DIÁRIO DE UM CRONISTA

A proibição da caridade

Paulo Briguet · 1 de Abril de 2021 às 12:09

Prefeito decide acabar com a ação de grupos cristãos negacionistas que levam comida aos famintos

Com a nova onda da peste e o aumento da fome na cidade, o prefeito decidiu fazer uma reunião emergencial de sua equipe. Mesmo sendo uma reunião virtual, todos os secretários e assessores usavam máscaras triplas, conforme orientação do Comando de Vigilância Sanitária. Apesar da cobertura facial, era possível notar que o prefeito estava irritadíssimo quando ocupou a tela com sua cara redonda.

Dois motivos justificavam a irritação do prefeito. Primeiro, ele havia acabado de falar com um médico adepto do tratamento precoce, despejando quinze minutos dos mais cabeludos palavrões no ouvido do homem. Onde já se viu dizer que o tratamento de um ambulatório mequetrefe é mais eficiente do que o da rede pública municipal?

Mas o outro motivo de irritação do prefeito eram os cristãos. De repente, começaram a surgir em toda a cidade grupos religiosos que levavam comida para os mendigos e para a população miserável. Sim, é evidente que a cada dia aumentava o número de desempregados e de famílias que não tinham o que me comer; mas isso não é motivo para anarquia!

— Quem autorizou esses beatos a distribuir comida sem a coordenação de nossa Secretaria de Justiça Social? Alguém fez a avaliação nutricional dessa comida? Alguém consultou o nosso sistema Data Fome para verificar a quantidade exata de comida e de famélicos em cada região da cidade? Alguém teve o cuidado de pesquisar o perfil dos beneficiários, para não entregar comida a negacionistas e propagadores de fake news? Daqui a pouco, vai ter gente dizendo que é Jesus Cristo quem está alimentando as pessoas, e não o Poder Público e as Instituições do Estado Democrático de Direito.

Em um gesto teatral, que lhe era bem típico, o gordo prefeito finalizou com voz estridente:

— Caridade sem justiça social é fascismo, é negacionismo, é supremacismo!

 

***

No dia seguinte, a Guarda Civil Municipal deu início à Operação Prato Vazio.
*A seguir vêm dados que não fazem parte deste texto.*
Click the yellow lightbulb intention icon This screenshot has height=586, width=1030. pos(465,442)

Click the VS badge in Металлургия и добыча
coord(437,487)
Cerca de 30 grupos negacionistas que faziam distribuição de alimentos foram desbaratados pelas forças da prefeitura. Centenas de pessoas foram presas por crime contra a saúde popular, inclusive o médico negacionista que o prefeito havia xingado no dia anterior. Toneladas de alimentos foram encaminhadas para inspeção na Vigilância Sanitária e depois redistribuídas para campos de confinamento especialmente criados pela Secretaria de Justiça Social. É bem verdade que uma grande parte do alimento acabou se estragando, mas, segundo o prefeito, “é melhor nenhuma comida do que comida não-inspecionada”.

A OAB e o Sindicato dos Jornalistas emitiram notas de congratulação ao prefeito pelo trabalho realizado.

Paulo Briguet é cronista e editor-chefe do BSM.